Not sure what to do. I hope I don't have to re-install.

Any suggestions?


----------



## phoenix (Jan 31, 2012)

At the loader menu, press 4, boot to single mode.

At the prompt, remount the root filesystem read-write:
`# mount -u /`

Then edit /etc/rc.conf and reboot.


----------



## SirDice (Jan 31, 2012)

I wonder what you did though. Even if you removed the entire file the system would still boot normally. If there are any errors in rc.conf it would complain loudly but still boot.


----------



## Vitamin (Jan 31, 2012)

phoenix said:
			
		

> At the loader menu, press 4, boot to single mode.
> 
> At the prompt, remount the root filesystem read-write:
> `# mount -u /`
> ...



Thanks for the reply.

I cannot get to the prompt. It reboots automatically each time. I tried using the live cd, but it says the file is read only.

What default info is in the rc.conf file?
1) enabling kdm
2) defaultrouter?
3) host_name?



			
				SirDice said:
			
		

> I wonder what you did though. Even if you removed the entire file the system would still boot normally. If there are any errors in rc.conf it would complain loudly but still boot.

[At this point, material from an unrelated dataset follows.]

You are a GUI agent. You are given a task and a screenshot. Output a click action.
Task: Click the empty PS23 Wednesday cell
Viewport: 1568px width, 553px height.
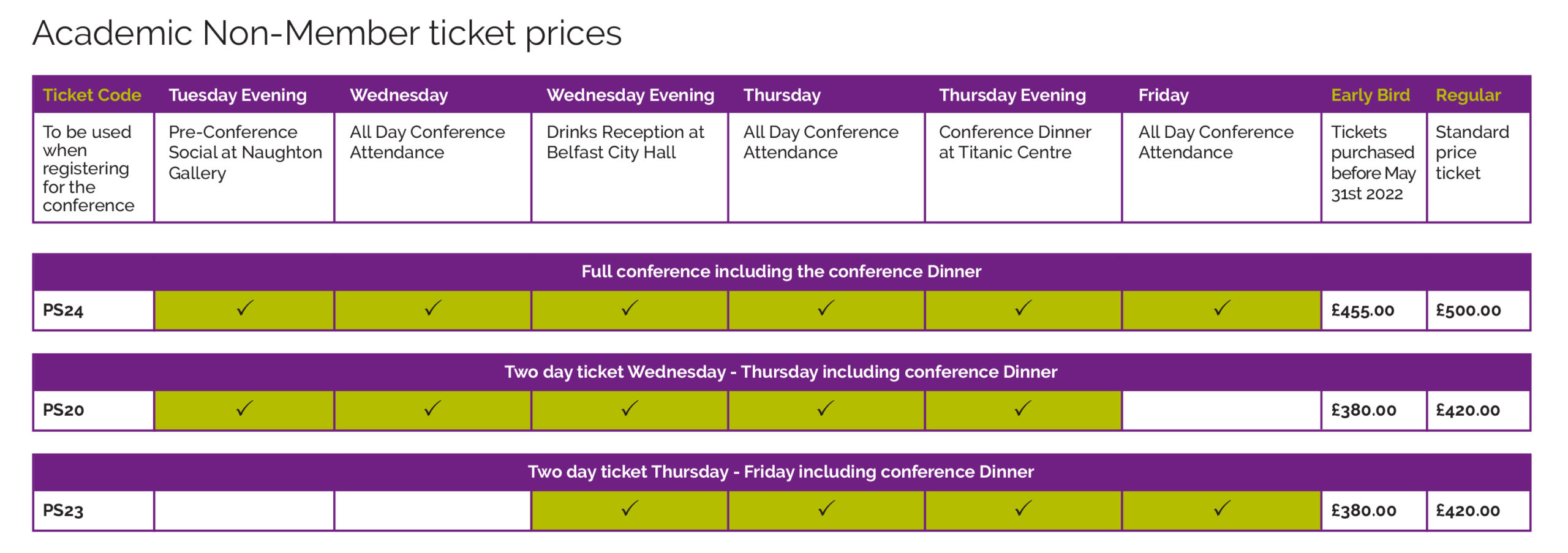click(x=432, y=510)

Let's just say I learned the difference between adding an entry in a file using the vi editor versus using echo and redirecting the output to a file.


----------



## SirDice (Jan 31, 2012)

Vitamin said:
			
		

> It reboots automatically each time.


It reboots in single user mode?

Are you sure the hardware is still OK?


----------



## throAU (Jan 31, 2012)

If the system is totally broken, you could perhaps boot from a live-cd (mfsbsd?) mount your root filesystem and fix the file/examine the partition for further damage?


----------



## Vitamin (Jan 31, 2012)

SirDice said:
			
		

> It reboots in single user mode?
> 
> Are you sure the hardware is still OK?



It would continually reboot. It would begin to start KDE, but it reboot every time.
I even tried to skip the process that starts KDE, by using ctl+alt+F1, to get to the prompt, but it would still reboot.

The hardware is a virtual machine. It was working fine prior to my screw up




			
				throAU said:
			
		

> If the system is totally broken, you could perhaps boot from a live-cd (mfsbsd?) mount your root filesystem and fix the file/examine the partition for further damage?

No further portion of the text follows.